#### [Conjunto de tareas]
1. Nombra a todos los presidentes de Estados Unidos que, según el texto, fueron asesinados.
2. Transcribe el fragmento del texto que empieza en "Pero Trump no" y termina en "un encuentro privado.".

#### [Texto proporcionado]
**********

Estados Unidos, por tomar un ejemplo, estuvo a punto de tirar por la borda su impecable historia democrática doméstica (no su política exterior plagada de invasiones y complots para golpes de Estado en otros países) cuando una turba neofascista irrumpió en el Capitolio. Si el discurso de Donald Trump arengando a sus seguidores a marchar hacia el Congreso por la Pennsylvania Avenue se hubiese producido en otro contexto histórico de un popular nacionalismo exacerbado, tal vez el asalto al edificio hubiese tenido éxito y el ciclo de la democracia podría haberse interrumpido.
Sin embargo, desde su declaración de independencia en 1776, nunca ocurrió semejante despropósito. En Estados Unidos no hubo nunca golpes de Estado pero sí asesinatos de presidentes, una variante muy particular para sacarlos por la fuerza de la Casa Blanca. Y no fue uno solo, como el más recordado caso de John F. Kennedy (1963), sino tres más: Abraham Lincoln (1865), James Garfield (1881) y William McKinley (1901). Además, varios otros sufrieron atentados a balazos y resultaron heridos, entre ellos Ronald Reagan en 1981.
El final de la era Trump, con su patética salida de la presidencia, le dio un mayor grado de previsibilidad al mundo global. Trump era tan impredecible como el coronavirus, mutaba hacia la extrema derecha, luego quiso mostrarse respetuoso de las leyes cuando su final se tornó caótico, pero su vocación de poder era tan explosiva que no fue un chiste de quien pidió en los últimos días de su gobierno que se le impida tener el manejo de las armas nucleares. Nadie podrá recordar otro presidente norteamericano semejante. A las pocas semanas de dejar la presidencia regresó con su mismo tono de siempre: “¿Ya me extrañan? Quién sabe, puede que decida ganarles por tercera vez”, dijo en una convención en Florida al sugerir que podría ser candidato en 2024 y que había ganado las elecciones de noviembre pasado pero que por un fraude no seguía en la Casa Blanca.
Pero Trump no es el único de ese nivel en este continente, en otros se hallan por montones: hay reyes, teócratas, nuevos zares y tiranos varios. En estas latitudes lo tenemos a Jair Bolsonaro, presidente de una de las mayores economías de Occidente, que es la versión caricaturesca de Trump. Su ligazón con la extrema derecha y sus excentricidades lo definen como otro peligro que seguramente el pueblo brasileño sacará del gobierno en las elecciones presidenciales de 2022. “Cuando veo que la prensa me ataca, diciendo que compré dos millones y medio de latas de leche condensada, les digo que se pueden ir a la puta que los parió. Esa prensa de mierda. Esas latas son para metérselas, a ustedes de la prensa, en el trasero”, dijo Bolsonaro hace unas pocas semanas durante un encuentro privado.

**********

#### [Datos proporcionados]
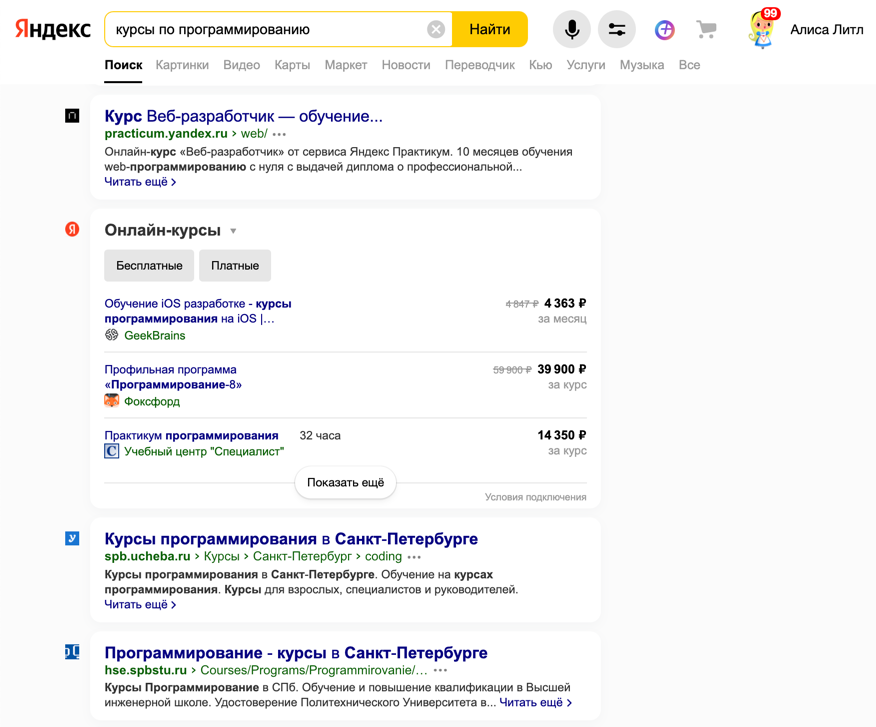Viewport: 876px width, 727px height.
Task: Toggle the Бесплатные courses filter
Action: pyautogui.click(x=149, y=266)
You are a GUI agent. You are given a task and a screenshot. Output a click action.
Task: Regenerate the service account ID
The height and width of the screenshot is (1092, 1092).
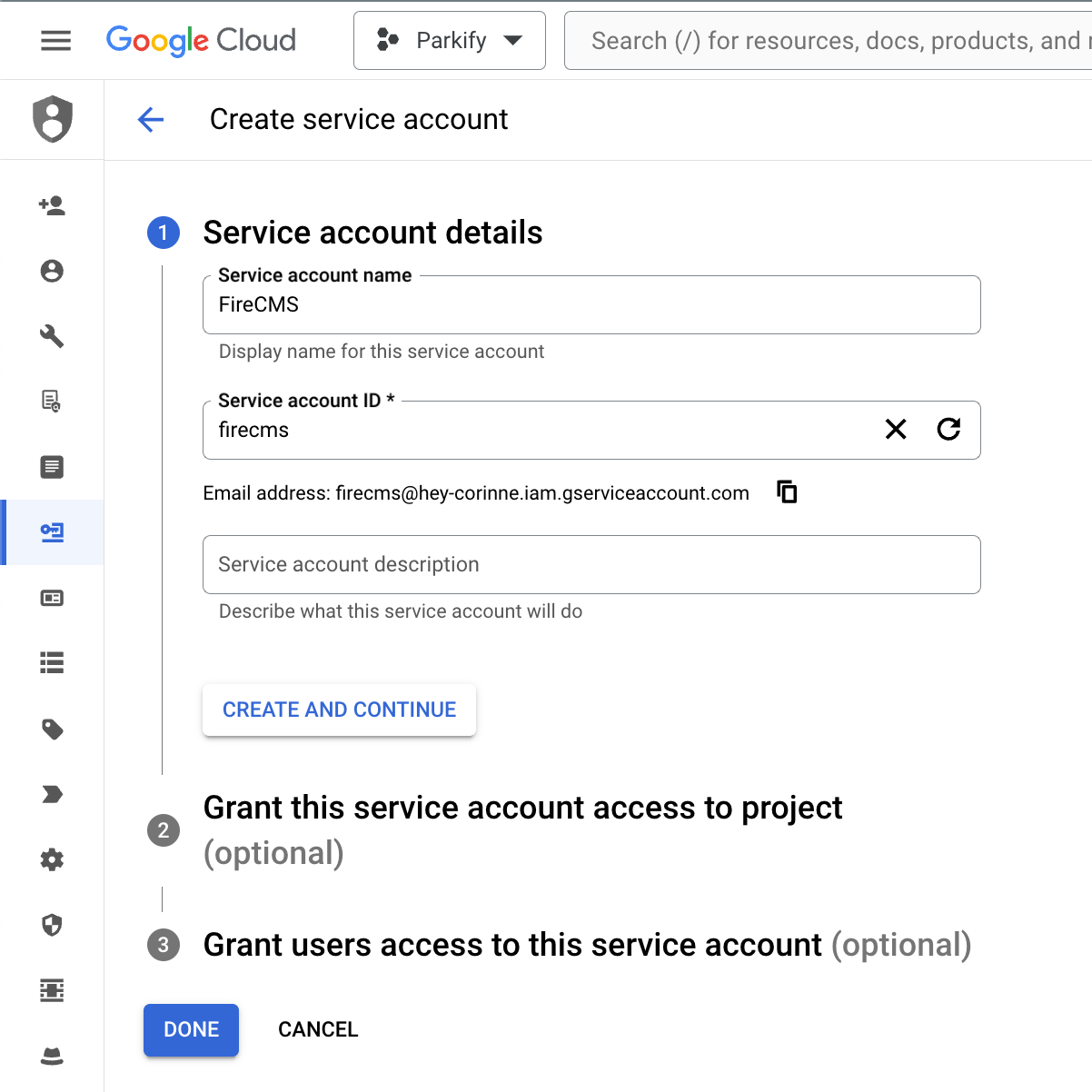[x=949, y=429]
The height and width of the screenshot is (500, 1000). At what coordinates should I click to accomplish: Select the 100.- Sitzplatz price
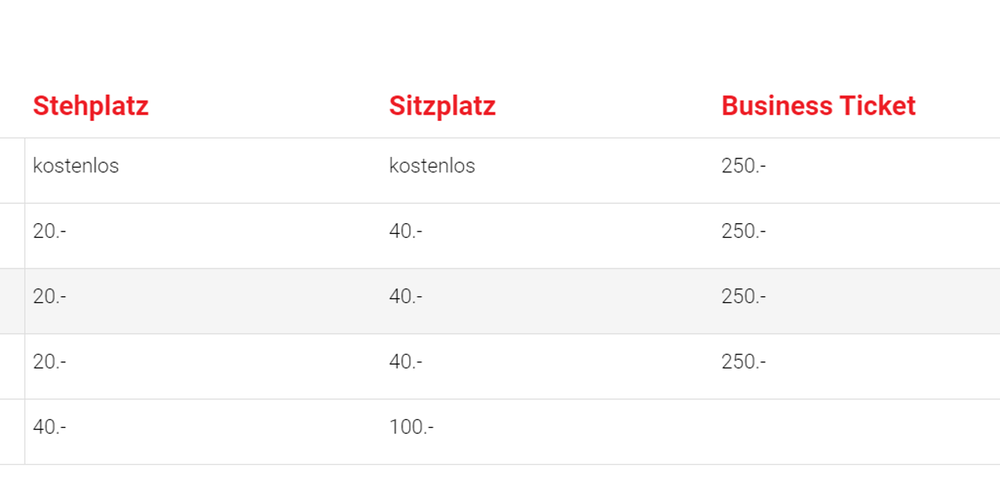coord(411,427)
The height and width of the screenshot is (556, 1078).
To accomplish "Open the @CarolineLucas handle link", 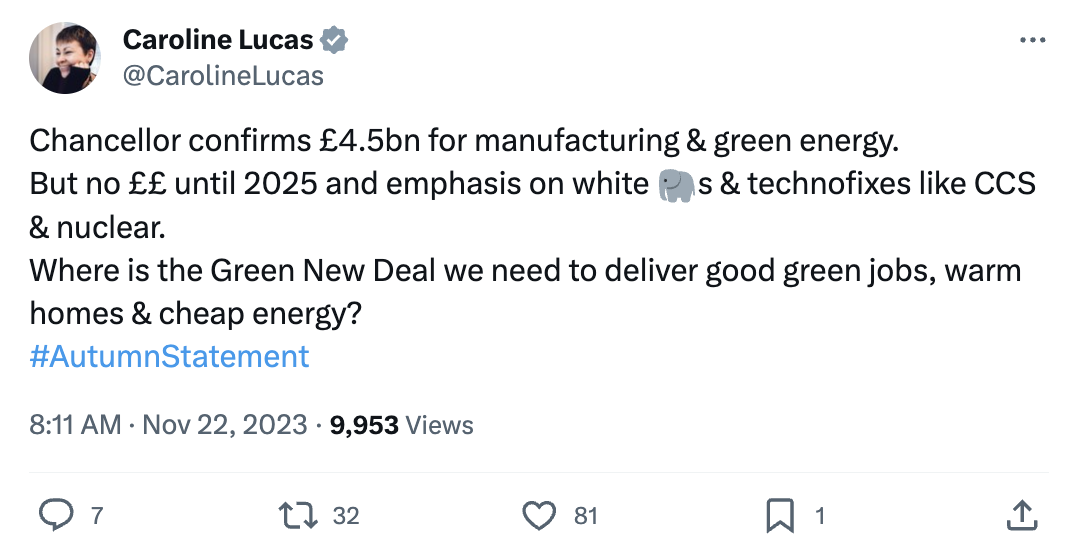I will point(223,75).
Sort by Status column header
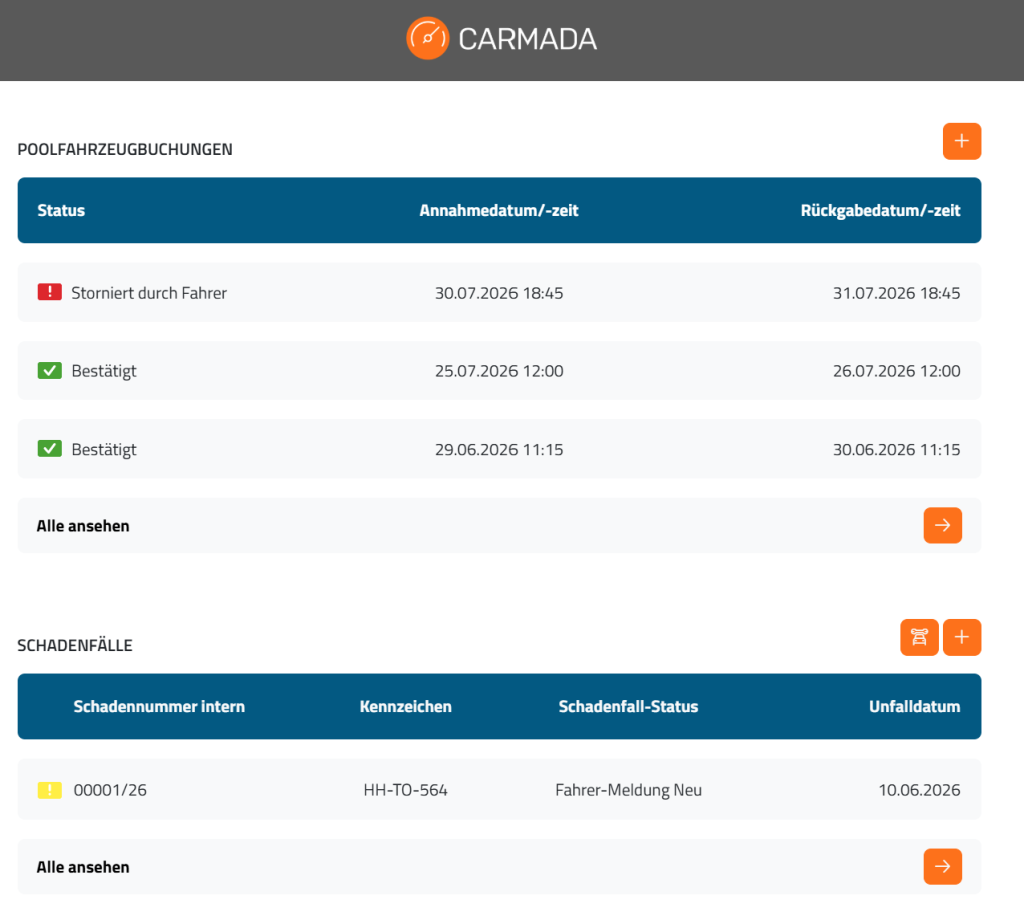 tap(61, 210)
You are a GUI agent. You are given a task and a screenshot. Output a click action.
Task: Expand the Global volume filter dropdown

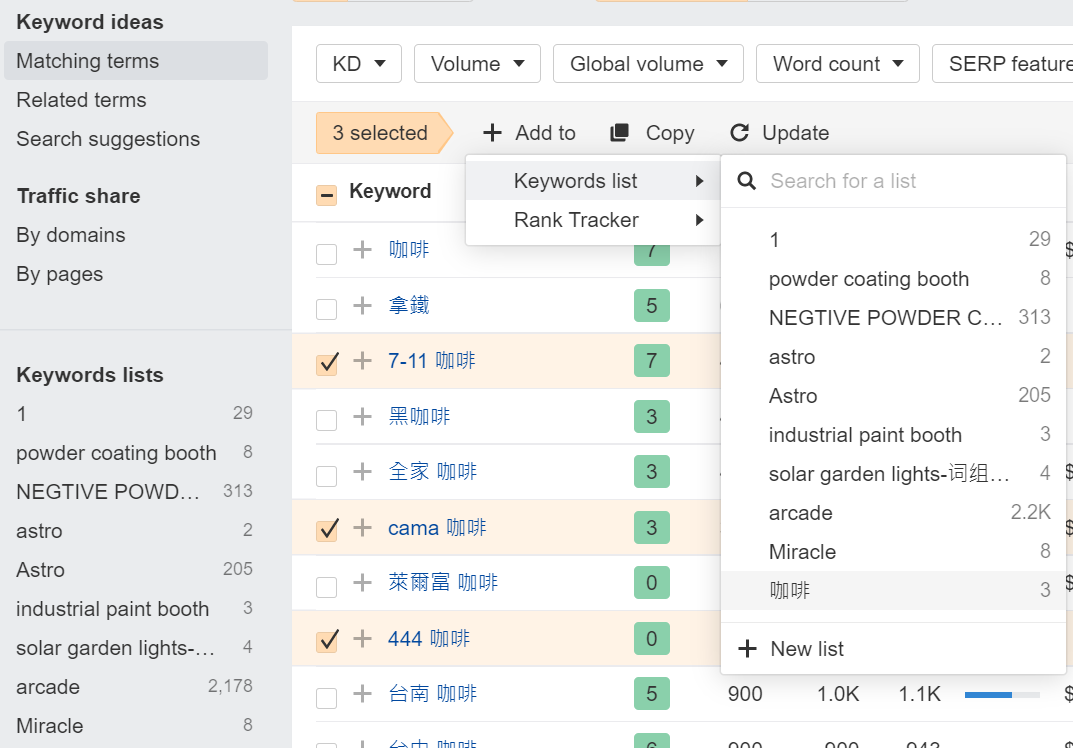(x=648, y=64)
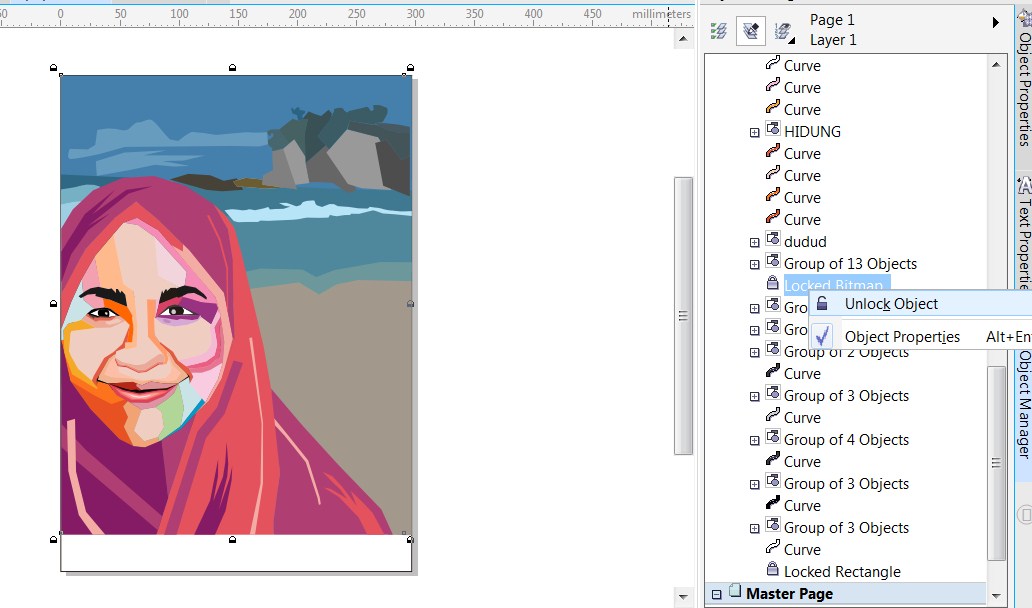Click the group icon beside dudud

(772, 241)
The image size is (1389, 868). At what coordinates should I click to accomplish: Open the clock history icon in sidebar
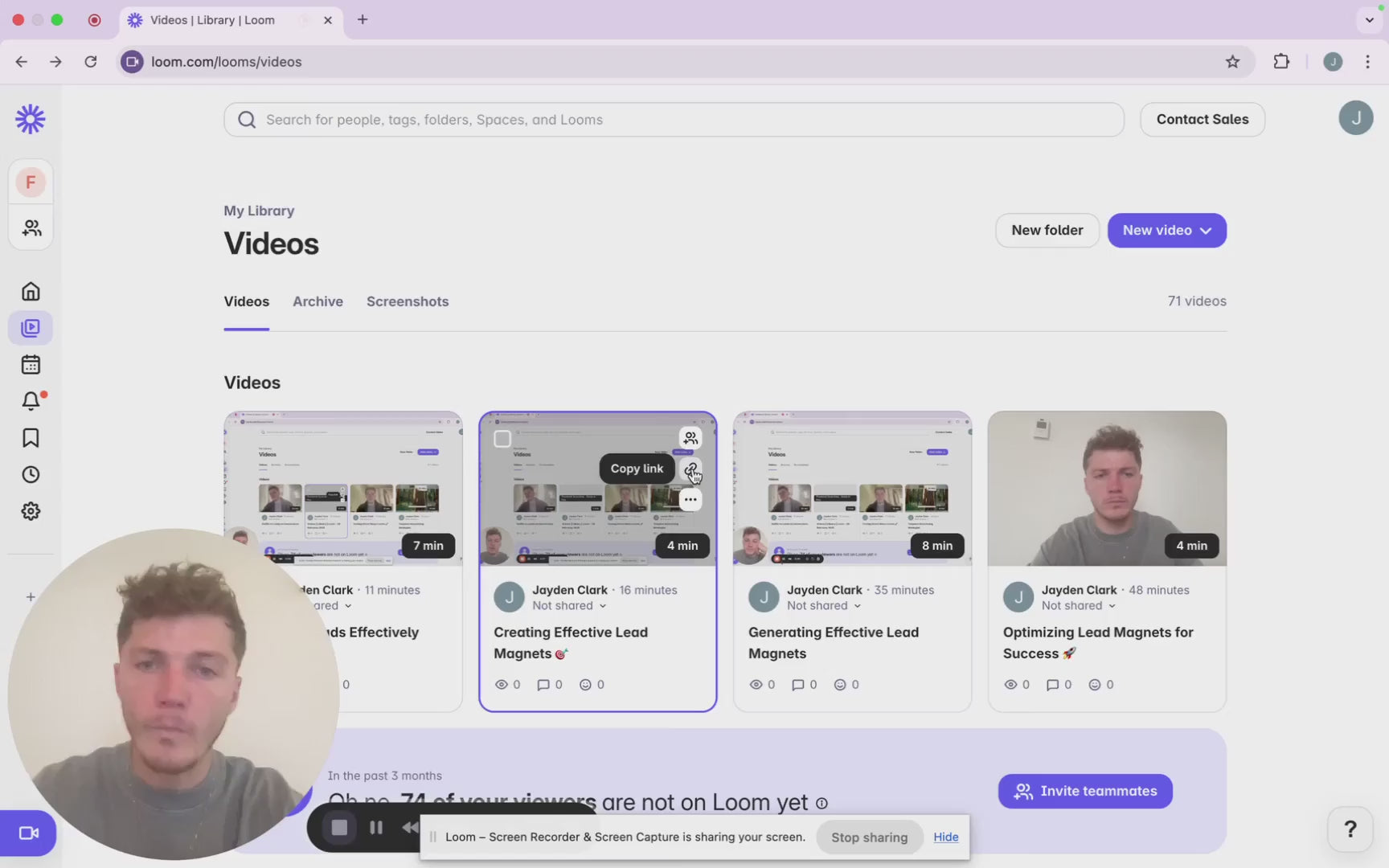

**********

#### [Respuestas escritas]
1. John F. Kennedy, Abraham Lincoln, James Garfield y William McKinley.

2.
Pero Trump no es el único de ese nivel en este continente, en otros se hallan por montones: hay reyes, teócratas, nuevos zares y tiranos varios. En estas latitudes lo tenemos a Jair Bolsonaro, presidente de una de las mayores economías de Occidente, que es la versión caricaturesca de Trump. Su ligazón con la extrema derecha y sus excentricidades lo definen como otro peligro que seguramente el pueblo brasileño sacará del gobierno en las elecciones presidenciales de 2022. “Cuando veo que la prensa me ataca, diciendo que compré dos millones y medio de latas de leche condensada, les digo que se pueden ir a la puta que los parió. Esa prensa de mierda. Esas latas son para metérselas, a ustedes de la prensa, en el trasero”, dijo Bolsonaro hace unas pocas semanas durante un encuentro privado.